_Action item:_
Could you reproduce, from the records below, everything from the line with "Screen dimensions: 1200x675" down to the line with "This screenshot has width=885, height=913.", keeping both of those lines and changing nothing?

─── Records for the task

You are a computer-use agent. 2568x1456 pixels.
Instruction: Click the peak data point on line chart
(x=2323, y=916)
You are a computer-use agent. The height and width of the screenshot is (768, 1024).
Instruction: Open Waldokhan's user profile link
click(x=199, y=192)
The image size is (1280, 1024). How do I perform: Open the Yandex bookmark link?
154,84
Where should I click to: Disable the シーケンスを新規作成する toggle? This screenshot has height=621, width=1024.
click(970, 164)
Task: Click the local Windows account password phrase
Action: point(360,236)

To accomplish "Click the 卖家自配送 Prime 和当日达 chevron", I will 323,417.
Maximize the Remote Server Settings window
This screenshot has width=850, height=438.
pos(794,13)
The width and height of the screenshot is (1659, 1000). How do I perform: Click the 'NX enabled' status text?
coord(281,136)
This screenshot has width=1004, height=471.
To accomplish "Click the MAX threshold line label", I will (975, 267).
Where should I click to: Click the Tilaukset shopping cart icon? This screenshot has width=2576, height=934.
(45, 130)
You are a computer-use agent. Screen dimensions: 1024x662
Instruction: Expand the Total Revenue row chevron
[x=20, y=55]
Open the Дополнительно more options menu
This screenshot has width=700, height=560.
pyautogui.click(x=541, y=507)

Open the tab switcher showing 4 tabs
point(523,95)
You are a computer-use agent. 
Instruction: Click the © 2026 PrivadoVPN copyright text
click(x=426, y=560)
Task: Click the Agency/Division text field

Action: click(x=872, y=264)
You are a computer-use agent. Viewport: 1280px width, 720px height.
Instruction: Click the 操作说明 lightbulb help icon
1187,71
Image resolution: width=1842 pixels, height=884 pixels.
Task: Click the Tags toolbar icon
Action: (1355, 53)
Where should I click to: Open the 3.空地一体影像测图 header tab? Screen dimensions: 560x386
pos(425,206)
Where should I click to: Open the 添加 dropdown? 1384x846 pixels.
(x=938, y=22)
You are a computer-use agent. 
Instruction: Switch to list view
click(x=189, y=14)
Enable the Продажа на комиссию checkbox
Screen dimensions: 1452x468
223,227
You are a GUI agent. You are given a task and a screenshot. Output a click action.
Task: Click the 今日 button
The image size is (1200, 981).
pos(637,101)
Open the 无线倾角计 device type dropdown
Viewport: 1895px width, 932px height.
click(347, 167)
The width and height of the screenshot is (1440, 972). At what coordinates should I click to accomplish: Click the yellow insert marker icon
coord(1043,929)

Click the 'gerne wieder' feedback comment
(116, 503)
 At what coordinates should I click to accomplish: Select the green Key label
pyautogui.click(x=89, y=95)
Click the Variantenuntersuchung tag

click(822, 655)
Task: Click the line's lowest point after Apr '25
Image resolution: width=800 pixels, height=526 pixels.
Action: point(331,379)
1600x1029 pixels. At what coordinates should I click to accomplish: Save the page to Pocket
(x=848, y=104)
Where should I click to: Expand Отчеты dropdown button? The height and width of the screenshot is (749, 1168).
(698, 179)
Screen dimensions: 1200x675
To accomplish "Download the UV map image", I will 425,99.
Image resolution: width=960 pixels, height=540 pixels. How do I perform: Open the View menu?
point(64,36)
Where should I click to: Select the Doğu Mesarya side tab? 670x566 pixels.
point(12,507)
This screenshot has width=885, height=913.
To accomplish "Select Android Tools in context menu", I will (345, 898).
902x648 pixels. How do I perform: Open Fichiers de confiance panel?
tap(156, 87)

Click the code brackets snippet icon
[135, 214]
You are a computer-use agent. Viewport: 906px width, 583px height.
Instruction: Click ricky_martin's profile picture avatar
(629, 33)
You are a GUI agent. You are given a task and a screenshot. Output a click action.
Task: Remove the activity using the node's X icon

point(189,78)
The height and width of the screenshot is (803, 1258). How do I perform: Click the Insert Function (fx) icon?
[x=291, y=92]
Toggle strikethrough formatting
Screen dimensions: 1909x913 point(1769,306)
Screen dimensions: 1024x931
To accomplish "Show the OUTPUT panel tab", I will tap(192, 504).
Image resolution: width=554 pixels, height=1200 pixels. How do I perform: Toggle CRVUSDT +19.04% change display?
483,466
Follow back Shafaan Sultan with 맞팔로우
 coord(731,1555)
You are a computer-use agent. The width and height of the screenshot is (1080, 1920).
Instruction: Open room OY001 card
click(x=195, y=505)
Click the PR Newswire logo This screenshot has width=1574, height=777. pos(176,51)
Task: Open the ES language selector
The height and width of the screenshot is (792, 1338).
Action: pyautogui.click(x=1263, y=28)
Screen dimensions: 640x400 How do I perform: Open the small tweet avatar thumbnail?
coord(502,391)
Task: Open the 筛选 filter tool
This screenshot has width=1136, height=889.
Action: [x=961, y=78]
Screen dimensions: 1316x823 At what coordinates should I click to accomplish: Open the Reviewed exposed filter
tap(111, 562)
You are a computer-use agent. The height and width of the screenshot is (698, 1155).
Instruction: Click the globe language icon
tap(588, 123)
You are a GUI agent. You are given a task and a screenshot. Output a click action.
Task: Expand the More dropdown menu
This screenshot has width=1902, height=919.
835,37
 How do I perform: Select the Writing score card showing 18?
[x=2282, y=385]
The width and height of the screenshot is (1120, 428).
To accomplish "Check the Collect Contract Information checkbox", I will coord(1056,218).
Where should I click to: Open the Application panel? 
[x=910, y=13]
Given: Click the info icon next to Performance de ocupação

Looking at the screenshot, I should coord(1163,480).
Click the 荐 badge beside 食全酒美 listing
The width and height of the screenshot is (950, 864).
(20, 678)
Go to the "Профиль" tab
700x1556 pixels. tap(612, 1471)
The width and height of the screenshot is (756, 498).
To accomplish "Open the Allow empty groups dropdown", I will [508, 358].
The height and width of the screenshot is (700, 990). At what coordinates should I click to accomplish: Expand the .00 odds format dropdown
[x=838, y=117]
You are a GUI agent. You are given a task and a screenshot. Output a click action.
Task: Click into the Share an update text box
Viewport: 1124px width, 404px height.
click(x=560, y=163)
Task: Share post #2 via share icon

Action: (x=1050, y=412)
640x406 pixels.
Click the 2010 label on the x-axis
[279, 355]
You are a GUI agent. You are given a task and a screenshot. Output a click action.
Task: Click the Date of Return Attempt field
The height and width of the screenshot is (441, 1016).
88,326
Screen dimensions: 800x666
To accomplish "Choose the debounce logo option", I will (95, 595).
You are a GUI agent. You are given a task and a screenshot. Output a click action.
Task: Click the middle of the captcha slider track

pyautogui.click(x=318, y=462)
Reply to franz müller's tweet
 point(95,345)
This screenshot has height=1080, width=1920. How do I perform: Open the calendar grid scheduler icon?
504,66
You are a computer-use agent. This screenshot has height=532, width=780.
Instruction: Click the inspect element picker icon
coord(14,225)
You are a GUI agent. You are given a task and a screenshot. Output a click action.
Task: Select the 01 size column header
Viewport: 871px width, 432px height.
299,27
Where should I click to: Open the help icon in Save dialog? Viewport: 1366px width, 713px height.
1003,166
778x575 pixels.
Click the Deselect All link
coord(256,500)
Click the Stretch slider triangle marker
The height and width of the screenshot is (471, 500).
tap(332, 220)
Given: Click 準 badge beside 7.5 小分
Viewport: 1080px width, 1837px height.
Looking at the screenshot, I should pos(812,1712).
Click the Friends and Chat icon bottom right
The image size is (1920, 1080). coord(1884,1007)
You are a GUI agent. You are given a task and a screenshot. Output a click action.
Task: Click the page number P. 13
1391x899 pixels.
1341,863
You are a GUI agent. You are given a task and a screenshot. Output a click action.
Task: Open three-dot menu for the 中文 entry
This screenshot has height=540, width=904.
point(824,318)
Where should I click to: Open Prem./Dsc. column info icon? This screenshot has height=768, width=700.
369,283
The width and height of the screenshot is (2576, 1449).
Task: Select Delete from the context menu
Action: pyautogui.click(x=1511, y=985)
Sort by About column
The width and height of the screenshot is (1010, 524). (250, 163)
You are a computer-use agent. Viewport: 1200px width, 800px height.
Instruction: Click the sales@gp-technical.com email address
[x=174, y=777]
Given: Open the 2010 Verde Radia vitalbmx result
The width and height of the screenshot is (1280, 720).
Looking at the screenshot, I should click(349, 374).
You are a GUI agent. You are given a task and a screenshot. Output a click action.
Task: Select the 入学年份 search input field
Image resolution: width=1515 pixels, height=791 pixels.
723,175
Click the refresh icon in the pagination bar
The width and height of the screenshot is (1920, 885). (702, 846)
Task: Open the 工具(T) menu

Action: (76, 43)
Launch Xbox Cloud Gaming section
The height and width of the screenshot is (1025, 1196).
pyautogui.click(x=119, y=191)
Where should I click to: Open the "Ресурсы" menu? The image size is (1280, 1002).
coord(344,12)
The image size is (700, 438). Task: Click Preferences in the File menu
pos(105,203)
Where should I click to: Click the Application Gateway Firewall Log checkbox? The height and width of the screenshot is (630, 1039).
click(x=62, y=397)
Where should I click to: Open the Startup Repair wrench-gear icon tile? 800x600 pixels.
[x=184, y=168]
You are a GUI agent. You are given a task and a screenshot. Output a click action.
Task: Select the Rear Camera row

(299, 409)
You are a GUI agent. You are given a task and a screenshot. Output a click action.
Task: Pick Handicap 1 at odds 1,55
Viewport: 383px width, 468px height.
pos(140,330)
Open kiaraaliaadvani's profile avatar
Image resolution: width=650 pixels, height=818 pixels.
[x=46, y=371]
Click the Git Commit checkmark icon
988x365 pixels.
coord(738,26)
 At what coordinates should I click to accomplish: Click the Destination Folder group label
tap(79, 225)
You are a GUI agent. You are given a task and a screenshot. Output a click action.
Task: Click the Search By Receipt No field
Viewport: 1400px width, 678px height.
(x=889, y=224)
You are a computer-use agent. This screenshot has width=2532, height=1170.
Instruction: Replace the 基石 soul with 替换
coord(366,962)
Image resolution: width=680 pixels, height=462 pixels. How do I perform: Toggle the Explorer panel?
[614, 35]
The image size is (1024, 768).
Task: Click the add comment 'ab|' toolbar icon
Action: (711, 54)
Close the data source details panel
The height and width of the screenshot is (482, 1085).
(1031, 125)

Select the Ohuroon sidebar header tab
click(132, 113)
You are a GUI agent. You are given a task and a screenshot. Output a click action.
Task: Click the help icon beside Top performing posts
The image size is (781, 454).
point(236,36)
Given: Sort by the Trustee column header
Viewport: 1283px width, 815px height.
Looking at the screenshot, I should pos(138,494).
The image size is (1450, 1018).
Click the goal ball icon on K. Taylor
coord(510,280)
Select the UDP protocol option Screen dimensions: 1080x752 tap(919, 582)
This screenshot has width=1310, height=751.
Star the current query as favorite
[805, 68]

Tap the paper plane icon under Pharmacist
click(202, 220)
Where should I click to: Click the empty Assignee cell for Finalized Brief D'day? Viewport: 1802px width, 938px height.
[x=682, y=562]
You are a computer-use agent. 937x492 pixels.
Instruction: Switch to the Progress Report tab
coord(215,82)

──────

_Answer section:_
Screen dimensions: 1200x675
To accomplish "Download the UV map image", I will 425,99.
Image resolution: width=960 pixels, height=540 pixels. How do I perform: Open the View menu?
point(64,36)
Where should I click to: Select the Doğu Mesarya side tab? 670x566 pixels.
point(12,507)
This screenshot has width=885, height=913.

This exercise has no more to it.